Ernest Lawson ( 1913 )

Collection item 1191
  • Period Twentieth-Century
  • Materials Oil on canvas mounted on panel
  • Object Number 1191
  • Dimensions 25 1/8 x 30 1/8 in.; 63.8175 x 76.5175 cm.; Framed: 30 3/4 in x 35 3/4 in x 2 in; 78.1 cm x 90.8 cm x 5.08 cm
  • Credit Line Acquired 1920

Ernest Lawson, a member of turn of the 19th and 20th Century group of American painters known as The Eight, and an exhibitor in the 1913 Armory Show, achieved early recognition with his impressionist landscape paintings. Lawson studied at the Art Students League in New York, and took summer classes in Cos Cob, Connecticut under John Henry Twachtman and Julian Alden Weir. Additionally, while living in France from 1893-1896, Lawson briefly attended the Acedémie Julian and shared a Paris studio with the writer Somerset Maugham, who used him as the model for the artist in his novel, Of Human Bondage. A meeting with Alfred Sisley at Moret-sur-Loing confirmed Lawson’s love of painting outdoors.
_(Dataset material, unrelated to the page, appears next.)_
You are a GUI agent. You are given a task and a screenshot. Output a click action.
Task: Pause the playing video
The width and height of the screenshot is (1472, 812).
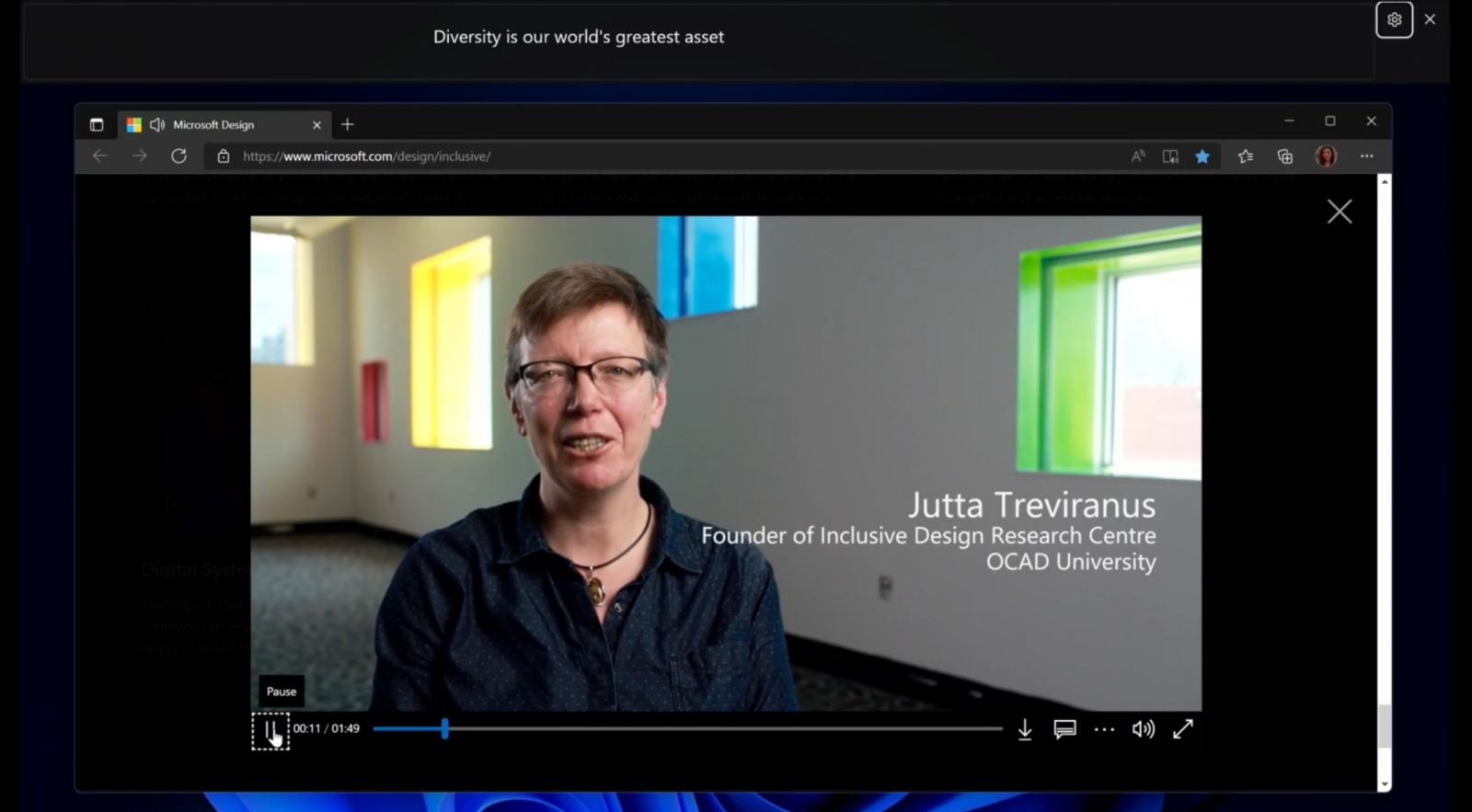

Settled in New York by 1898, Lawson concentrated on sites of upper Manhattan – their light, seasons, and times of day. It was during this time that he joined the rebellion against the National Academy of Design when his work was rejected in 1905, and through his friend William Glackens, became a member of the Eight.

Spring Night, Harlem River is a work that comes from the pinnacle of Lawson’s career. In it, the Washington Bridge at 181st Street is observed from below, against the night sky, heightening the drama and the powerful impact of the huge span. The blue and green tonalities of the painting, with its white, pink and gold highlights create a rich tapestry of color that undoubtedly attracted Duncan Phillips. To express how it enchanted him, he drew on his literary background: “His ‘Moonlight Harlem River’ is Shakespearean with its home lights and bridge lamps glimmering in a tremulous turquoise air as in some garden of romance.”